Di satu sisi, Hamas mewakili semangat perlawanan terhadap penjajahan—perjuangan yang diwariskan secara turun-temurun dengan keyakinan kuat untuk mempertahankan tanah air dan agama.

“Sementara, Israel dengan intensi hegemoni, untuk mengeliminir dan menghapus Hamas, bahkan Palestina, dari tanah mereka sendiri,” ujarnya.

Lebih jauh, Sofi menggarisbawahi pentingnya mencermati rekam jejak Israel dalam proses-proses perdamaian sebelumnya. Dia mengingatkan bahwa Israel hampir selalu memiliki kecenderungan untuk mengingkari kesepakatan.

Salah satu contoh terdekat, menurutnya, adalah insiden pada Maret 2025, ketika serangan besar-besaran Israel menewaskan lebih dari 400 orang dan mengakhiri gencatan senjata yang sebenarnya telah diberlakukan sejak Januari di tahun yang sama.

Pembebasan Sandera Israel oleh Hamas

Para sandera yang diculik oleh orang-orang bersenjata Hamas selama serangan 7 Oktober terhadap Israel diserahkan oleh militan Hamas ke Palang Merah Internasional, sebagai bagian dari kesepakatan pertukaran sandera-tahanan antara Hamas dan Israel di tengah gencatan senjata sementara, di lokasi yang tidak diketahui di Israel. Jalur Gaza, (30 /11/2023). Sayap/Handout Militer Hamas via REUTERS

Mengapa Israel dan AS Akhirnya Menyepakati Gencatan Senjata?

Dalam konteks kesepakatan kali ini, Sofi melihat adanya perubahan signifikan yang mendorong Israel akhirnya bersedia membuka ruang damai. Menurutnya, hal itu tidak lepas dari semakin efektifnya upaya pengucilan internasional terhadap Israel, baik oleh negara-negara sebagai entitas politik global maupun masyarakat dunia secara umum.

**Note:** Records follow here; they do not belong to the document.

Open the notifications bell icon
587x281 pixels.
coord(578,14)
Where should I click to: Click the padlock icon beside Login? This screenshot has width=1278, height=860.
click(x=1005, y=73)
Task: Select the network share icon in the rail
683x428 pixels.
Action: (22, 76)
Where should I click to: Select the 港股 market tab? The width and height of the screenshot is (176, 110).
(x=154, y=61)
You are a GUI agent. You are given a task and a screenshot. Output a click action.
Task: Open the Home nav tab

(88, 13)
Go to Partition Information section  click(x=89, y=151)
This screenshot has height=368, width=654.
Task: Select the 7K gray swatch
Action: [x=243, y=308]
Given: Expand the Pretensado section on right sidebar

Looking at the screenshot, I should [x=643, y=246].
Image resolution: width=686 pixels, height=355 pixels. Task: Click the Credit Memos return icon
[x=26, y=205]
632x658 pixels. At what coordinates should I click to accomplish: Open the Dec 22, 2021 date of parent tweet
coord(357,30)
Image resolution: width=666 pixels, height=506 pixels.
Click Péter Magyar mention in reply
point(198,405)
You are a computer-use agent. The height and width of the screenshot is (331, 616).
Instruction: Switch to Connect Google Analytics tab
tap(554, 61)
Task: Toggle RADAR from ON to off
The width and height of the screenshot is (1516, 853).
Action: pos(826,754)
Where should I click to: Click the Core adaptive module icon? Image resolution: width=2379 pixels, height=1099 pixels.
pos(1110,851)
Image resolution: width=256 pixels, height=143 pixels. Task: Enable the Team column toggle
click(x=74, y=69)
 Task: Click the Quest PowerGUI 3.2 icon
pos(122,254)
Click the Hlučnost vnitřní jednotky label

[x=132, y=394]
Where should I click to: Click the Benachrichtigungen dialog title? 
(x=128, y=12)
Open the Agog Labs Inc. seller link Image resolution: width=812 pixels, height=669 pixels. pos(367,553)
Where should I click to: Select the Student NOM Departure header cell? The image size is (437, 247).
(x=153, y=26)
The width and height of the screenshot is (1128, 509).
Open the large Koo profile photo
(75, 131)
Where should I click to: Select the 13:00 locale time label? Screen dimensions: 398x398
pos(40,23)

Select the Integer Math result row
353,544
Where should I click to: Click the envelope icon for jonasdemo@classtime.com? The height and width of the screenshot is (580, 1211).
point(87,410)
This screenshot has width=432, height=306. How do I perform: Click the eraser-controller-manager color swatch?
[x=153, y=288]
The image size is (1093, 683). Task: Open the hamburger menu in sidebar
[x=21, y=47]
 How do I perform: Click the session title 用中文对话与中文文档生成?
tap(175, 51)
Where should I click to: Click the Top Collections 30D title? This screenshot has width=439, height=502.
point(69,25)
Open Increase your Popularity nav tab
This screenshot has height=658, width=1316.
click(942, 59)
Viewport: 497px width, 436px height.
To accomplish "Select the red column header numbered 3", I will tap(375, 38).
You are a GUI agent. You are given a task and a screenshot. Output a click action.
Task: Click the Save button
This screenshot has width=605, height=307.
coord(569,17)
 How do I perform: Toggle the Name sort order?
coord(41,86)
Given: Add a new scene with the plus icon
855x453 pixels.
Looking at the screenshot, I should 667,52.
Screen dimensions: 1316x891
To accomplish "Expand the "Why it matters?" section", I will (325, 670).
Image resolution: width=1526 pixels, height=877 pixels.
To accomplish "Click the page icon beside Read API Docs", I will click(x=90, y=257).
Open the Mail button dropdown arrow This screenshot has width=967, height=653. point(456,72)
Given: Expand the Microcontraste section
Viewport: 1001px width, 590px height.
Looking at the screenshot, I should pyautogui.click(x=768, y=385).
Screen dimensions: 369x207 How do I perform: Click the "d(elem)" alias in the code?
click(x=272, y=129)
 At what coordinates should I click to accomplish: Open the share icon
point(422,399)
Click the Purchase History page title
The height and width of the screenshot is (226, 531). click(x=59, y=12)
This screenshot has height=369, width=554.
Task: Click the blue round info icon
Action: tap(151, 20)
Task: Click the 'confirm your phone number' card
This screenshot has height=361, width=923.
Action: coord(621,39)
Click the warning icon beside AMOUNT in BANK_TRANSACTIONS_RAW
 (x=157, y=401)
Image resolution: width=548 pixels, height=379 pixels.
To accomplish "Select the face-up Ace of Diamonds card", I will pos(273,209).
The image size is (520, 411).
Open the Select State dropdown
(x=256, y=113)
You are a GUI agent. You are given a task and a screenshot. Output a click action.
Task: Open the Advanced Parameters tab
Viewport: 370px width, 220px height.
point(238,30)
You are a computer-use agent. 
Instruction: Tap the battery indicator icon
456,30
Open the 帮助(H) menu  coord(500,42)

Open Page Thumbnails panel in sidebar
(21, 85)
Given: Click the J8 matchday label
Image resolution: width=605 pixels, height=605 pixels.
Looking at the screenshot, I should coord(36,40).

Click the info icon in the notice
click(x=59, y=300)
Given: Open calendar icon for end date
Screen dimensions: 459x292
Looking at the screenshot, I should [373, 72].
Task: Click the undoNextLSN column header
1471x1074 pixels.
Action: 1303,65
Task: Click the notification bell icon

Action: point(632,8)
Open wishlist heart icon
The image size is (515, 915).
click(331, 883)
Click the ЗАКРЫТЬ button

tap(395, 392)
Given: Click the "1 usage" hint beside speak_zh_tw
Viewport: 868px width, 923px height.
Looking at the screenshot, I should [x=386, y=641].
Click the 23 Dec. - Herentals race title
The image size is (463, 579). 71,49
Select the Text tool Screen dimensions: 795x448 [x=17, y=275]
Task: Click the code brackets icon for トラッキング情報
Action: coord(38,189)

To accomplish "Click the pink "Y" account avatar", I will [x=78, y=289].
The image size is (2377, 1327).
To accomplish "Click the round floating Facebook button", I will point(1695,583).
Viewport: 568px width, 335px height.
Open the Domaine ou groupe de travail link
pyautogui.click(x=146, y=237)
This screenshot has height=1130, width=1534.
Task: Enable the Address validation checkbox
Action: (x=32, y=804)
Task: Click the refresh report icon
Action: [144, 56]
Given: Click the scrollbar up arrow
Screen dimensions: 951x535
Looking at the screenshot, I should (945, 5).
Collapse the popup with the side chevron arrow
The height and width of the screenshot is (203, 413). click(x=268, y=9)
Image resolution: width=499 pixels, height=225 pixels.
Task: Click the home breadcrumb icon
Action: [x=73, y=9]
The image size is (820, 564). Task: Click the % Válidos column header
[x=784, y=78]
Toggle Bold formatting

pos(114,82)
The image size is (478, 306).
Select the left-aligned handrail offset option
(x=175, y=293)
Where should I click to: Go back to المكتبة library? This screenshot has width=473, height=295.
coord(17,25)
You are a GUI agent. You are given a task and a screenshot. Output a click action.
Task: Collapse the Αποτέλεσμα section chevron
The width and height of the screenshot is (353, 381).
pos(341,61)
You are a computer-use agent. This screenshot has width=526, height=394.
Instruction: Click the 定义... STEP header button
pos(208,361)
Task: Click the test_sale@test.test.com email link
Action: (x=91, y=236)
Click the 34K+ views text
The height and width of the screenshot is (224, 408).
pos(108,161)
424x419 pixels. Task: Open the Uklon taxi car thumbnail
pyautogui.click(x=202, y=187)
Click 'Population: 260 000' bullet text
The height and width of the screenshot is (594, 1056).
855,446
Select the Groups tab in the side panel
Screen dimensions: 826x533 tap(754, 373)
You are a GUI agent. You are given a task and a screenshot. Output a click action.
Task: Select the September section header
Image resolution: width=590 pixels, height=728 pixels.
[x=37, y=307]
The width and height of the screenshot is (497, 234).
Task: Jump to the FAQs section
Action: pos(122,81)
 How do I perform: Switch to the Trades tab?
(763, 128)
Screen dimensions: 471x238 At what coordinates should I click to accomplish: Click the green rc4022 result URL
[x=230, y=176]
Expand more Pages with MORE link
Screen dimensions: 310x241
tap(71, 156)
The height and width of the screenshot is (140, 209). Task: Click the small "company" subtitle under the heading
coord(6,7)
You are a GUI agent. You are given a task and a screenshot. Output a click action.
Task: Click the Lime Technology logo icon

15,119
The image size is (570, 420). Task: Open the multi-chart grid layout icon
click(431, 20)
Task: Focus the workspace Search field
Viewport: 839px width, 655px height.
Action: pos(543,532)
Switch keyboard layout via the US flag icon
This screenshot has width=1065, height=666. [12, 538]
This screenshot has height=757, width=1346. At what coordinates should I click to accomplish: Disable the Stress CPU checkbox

“Gerakan ini semakin masif, bahkan negara-negara Barat yang biasanya mendukung Israel, seperti Perancis, Inggris, dan Kanada, pun telah berpaling dari dukungan tersebut karena masifnya tekanan masyarakat mereka,” ujar Sofi.

Menurutnya, kesepakatan fase pertama antara Hamas dan Israel bukan muncul dari niat murni kedua pihak untuk mengakhiri konflik, melainkan karena adanya tekanan global yang sangat besar, tajam, masif, dan berlangsung secara terus-menerus.

Sofi menilai bahwa baik Amerika Serikat maupun Israel terpaksa mengambil langkah ini sebagai respons terhadap gelombang penolakan yang datang dari berbagai penjuru dunia.

“Baik dalam forum internasional seperti di United Nations General Assembly (UNGA) beberapa waktu lalu, maupun gerakan masyakat langsung seperti kasus Global Sumud Flotilla beberapa hari lalu, yang membawa voluntary dari 46 negara berbeda,” ujarnya.

Dari situ, Sofi menegaskan bahwa keberlangsungan kesepakatan ini sangat bergantung pada konsistensi tekanan dan isolasi dunia internasional terhadap Israel. Jika tekanan ini melemah atau bahkan berhenti, besar kemungkinan ia akan runtuh seperti yang sudah-sudah.

Sejarah telah membuktikan, kata Sofi, bahwa setiap kali tekanan global mereda, Israel kembali pada pola-pola pelanggaran perjanjian.

“Namun, jika tekanan dan pengucilan tetap digencarkan bahkan diperkuat, meskipun poin-poin kesepakatanya akan memakan perdebatan panjang, kita masih bisa berhadap kesepakatan ini akan berlanjut ke tahap setelahnya,” katanya.

Sofi juga menyebut bahwa pengucilan terhadap Israel sebagai "kata kunci" dalam upaya menciptakan keadilan dan perdamaian yang berkelanjutan. Pengucilan ini, menurutnya, merupakan bentuk nyata dari resistensi global terhadap kekejaman dan kesewenang-wenangan yang dilakukan Israel.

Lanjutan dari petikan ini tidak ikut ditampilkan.